Studio album by Paul Giger
- Released: 1991
- Recorded: 1990–1991
- Studios: Rainbow Studio Oslo, Norway
- Genre: Jazz
- Length: 62:15
- Labels: ECM ECM 1426
- Producer: Manfred Eicher

Paul Giger chronology
| Chartres (1989) | Alpstein (1991) | Schattenwelt (1993) |

= Alpstein (album) =

Alpstein is the second album by Swiss violinist and composer Paul Giger, recorded in 1990 and 1991 and released on ECM later in 1991.

==Reception==
The AllMusic review by Mark W. B. Allender awarded the album 4 stars stating "Violin virtuoso Paul Giger revisits his roots with this, his second solo recording, Alpstein, which features pieces for violin, saxophone, and percussion based on the folk traditions of the Alpstein region of Switzerland... This recording features the saxophone work of Jan Garbarek and the percussion of Pierre Favre. Both add an incredible warmth to the recording on the pieces they are featured on."

· · ·

DIRECTIONS
Rewrite the Alpstein album page from "Paul Giger chronology" to "later in 1991.", changing "violinist" to "fiddler". The lines play no part in this work.

DATASET CONTENT
· · ·

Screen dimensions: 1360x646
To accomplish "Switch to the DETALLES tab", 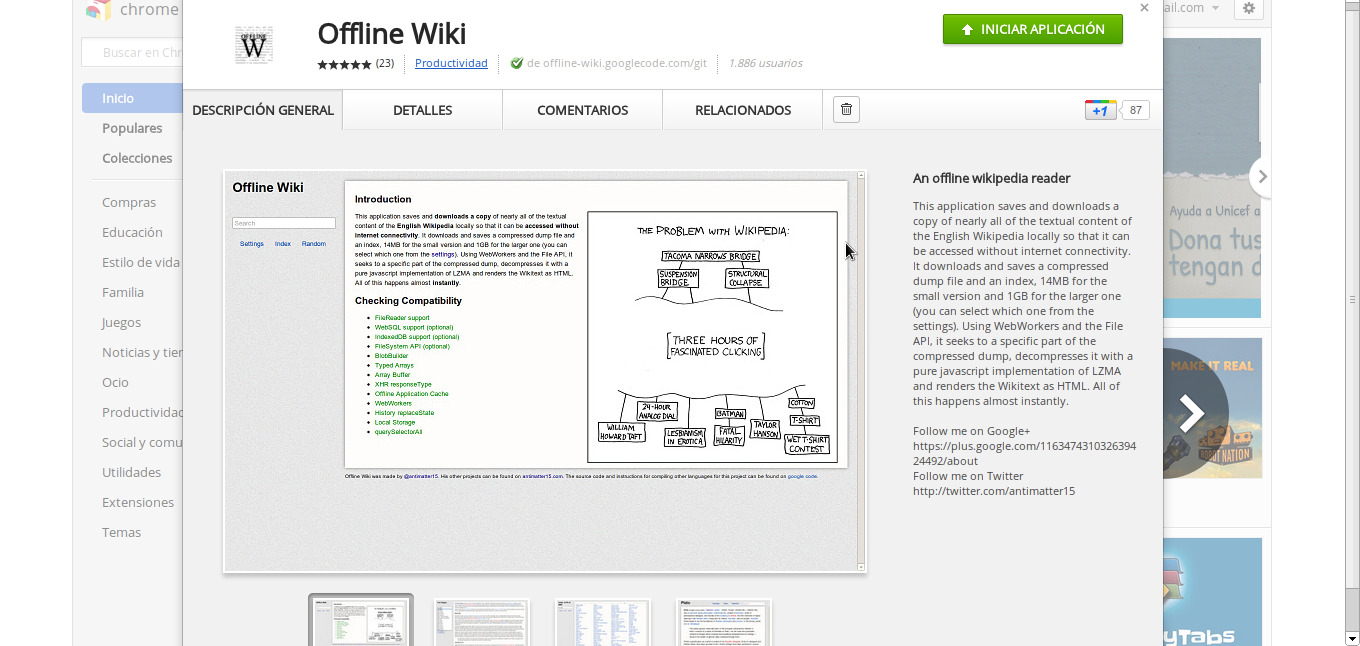I will [421, 110].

· · ·

FULL RESPONSE
Paul Giger chronology
| Chartres (1989) | Alpstein (1991) | Schattenwelt (1993) |

= Alpstein (album) =

Alpstein is the second album by Swiss fiddler and composer Paul Giger, recorded in 1990 and 1991 and released on ECM later in 1991.